Exhibitions
ABOUT THE EXHIBITION
In I Am Eyebeam, curated by Melanie Schiff and Lorelei Stewart, Gallery 400 presents an exhibition of fifteen artists, who explore the conditions of photography in the 21st century. Across a range of approaches—from figurative to textual, collage to process-based, textual to perceptual—these artists investigate the properties of the photographic and its current broad social implications. In these works, the artists challenge the basic conditions of photography, such as its flatness; its indexicality; the apparatus of camera, film or paper; and its relationship to time, memory, document, and reportage—particularly as they figure in early 21st century culture.
The particularity of this photographic specificity belies the works ’ important address of human and representational limits. The reconfigured, reorganized, and destabilized perceptual and representational strategies of these works reveal the fissures present within our current modes of representing, experiencing, and conceiving of ourselves in the world.
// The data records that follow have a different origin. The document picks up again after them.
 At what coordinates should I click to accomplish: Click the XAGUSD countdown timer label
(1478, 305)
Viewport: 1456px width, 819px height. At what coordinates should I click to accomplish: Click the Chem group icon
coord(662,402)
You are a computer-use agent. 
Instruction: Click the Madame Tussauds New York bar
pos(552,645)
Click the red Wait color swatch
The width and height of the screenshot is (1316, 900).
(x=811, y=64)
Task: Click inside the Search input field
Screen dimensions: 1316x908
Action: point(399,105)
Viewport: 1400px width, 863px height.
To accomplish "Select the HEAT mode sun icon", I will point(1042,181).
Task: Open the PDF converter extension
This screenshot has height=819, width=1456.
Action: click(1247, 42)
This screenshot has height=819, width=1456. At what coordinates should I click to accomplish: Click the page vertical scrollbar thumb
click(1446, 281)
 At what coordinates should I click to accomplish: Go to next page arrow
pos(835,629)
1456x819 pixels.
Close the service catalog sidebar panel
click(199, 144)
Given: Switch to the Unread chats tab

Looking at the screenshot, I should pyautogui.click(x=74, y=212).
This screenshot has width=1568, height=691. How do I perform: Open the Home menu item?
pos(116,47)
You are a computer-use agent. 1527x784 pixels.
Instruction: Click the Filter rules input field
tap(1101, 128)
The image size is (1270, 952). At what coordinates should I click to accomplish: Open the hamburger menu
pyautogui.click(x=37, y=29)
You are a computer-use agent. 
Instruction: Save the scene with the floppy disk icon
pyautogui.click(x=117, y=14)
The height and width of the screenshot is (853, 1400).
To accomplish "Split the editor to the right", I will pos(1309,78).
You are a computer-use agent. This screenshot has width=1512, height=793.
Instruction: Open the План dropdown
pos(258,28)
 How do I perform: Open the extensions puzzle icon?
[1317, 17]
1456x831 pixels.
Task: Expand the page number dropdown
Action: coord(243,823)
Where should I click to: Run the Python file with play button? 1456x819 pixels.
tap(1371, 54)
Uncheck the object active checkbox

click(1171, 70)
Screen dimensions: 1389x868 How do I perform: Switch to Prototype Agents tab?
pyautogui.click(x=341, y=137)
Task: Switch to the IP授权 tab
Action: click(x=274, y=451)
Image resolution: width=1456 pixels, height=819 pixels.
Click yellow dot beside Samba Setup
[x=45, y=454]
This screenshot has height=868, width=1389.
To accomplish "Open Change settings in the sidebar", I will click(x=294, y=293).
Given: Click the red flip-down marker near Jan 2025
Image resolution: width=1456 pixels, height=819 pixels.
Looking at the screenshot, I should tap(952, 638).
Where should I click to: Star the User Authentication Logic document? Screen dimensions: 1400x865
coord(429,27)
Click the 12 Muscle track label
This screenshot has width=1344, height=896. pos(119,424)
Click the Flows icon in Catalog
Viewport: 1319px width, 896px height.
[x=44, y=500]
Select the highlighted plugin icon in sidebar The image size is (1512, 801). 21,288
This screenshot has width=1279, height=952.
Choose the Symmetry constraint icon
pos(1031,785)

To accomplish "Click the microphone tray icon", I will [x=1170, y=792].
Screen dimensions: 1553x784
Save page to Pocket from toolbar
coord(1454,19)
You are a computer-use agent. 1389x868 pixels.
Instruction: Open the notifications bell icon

What these artists do in this exhibition is re-address the conditions of photography that continue to affect our understandings of selfhood. With references to photographic precedents, such as early modern processes, the 1980s ‘Pictures ’ generation, and conceptual uses of photography as documents, these artists re-work photographic and historical categories as they simultaneously address questions of spectatorship and self-conception. Of the fifteen artists, two are based in Chicago. For many, this show is the first exhibition of their work in Chicago.
SUPPORT
I Am Eyebeam is supported by the Andy Warhol Foundation for the Visual Arts; the College of Architecture and the Arts, University of Illinois at Chicago; and a grant from the Illinois Arts Council, a state agency.